» What is being asked:
Within the records below, find each line that holds the string "banner", then copy it.

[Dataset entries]
⟨
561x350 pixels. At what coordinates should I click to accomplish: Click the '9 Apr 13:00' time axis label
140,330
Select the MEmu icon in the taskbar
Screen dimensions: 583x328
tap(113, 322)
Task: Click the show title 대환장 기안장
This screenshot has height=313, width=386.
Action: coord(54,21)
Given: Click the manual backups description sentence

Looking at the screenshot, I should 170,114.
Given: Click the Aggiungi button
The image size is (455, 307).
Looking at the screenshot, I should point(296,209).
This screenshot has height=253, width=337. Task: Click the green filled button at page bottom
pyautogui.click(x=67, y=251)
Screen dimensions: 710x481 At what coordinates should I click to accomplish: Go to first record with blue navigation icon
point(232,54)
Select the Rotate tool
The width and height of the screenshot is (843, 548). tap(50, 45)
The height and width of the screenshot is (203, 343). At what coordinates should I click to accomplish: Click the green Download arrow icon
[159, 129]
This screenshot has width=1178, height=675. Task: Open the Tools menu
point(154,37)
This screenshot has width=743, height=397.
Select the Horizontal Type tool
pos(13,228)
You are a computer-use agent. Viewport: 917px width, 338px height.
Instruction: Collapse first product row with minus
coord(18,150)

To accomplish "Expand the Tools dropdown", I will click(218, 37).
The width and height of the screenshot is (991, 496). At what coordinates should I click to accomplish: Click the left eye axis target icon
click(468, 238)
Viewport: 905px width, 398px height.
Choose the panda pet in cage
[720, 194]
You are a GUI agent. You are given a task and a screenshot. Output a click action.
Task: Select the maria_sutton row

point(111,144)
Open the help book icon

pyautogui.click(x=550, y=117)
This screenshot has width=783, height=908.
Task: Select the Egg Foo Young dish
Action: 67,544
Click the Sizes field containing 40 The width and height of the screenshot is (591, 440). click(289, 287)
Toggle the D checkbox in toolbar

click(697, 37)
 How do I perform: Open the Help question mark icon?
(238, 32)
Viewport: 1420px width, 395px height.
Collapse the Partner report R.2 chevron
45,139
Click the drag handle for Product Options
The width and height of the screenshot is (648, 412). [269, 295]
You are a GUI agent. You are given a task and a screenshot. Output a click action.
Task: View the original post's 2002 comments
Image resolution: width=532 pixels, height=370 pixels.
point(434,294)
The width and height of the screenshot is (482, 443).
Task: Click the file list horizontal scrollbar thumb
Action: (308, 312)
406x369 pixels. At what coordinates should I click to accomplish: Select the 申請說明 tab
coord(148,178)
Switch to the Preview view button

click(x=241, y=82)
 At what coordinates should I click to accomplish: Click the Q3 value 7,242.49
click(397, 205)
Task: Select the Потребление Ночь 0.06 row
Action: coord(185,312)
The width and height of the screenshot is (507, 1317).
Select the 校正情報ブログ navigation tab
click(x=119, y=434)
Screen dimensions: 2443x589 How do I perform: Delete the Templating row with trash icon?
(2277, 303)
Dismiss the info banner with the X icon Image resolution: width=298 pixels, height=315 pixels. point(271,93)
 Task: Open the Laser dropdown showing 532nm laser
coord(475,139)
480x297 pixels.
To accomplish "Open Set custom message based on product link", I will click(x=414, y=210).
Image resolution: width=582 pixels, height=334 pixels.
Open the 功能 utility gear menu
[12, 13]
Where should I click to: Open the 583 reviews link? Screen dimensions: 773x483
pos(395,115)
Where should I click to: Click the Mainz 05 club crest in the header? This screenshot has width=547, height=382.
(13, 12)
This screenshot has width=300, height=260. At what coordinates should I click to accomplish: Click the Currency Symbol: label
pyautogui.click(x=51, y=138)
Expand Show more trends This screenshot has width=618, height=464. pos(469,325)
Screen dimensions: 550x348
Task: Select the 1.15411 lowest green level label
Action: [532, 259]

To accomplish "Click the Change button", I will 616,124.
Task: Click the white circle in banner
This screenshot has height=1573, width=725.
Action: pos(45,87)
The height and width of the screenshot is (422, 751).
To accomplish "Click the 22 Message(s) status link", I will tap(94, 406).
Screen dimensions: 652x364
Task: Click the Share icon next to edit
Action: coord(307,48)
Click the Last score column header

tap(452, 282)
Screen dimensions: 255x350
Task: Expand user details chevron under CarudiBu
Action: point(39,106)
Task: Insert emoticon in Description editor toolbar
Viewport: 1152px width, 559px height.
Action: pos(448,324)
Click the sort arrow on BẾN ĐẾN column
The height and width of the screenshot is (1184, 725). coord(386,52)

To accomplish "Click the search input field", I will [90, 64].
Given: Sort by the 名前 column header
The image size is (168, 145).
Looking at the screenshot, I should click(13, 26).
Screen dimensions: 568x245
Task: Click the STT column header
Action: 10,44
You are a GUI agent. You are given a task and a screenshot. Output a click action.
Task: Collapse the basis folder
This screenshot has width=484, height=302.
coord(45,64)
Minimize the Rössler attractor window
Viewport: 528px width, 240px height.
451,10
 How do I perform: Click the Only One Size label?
⟩
» Task result:
Dismiss the info banner with the X icon Image resolution: width=298 pixels, height=315 pixels. point(271,93)
Task: Click the white circle in banner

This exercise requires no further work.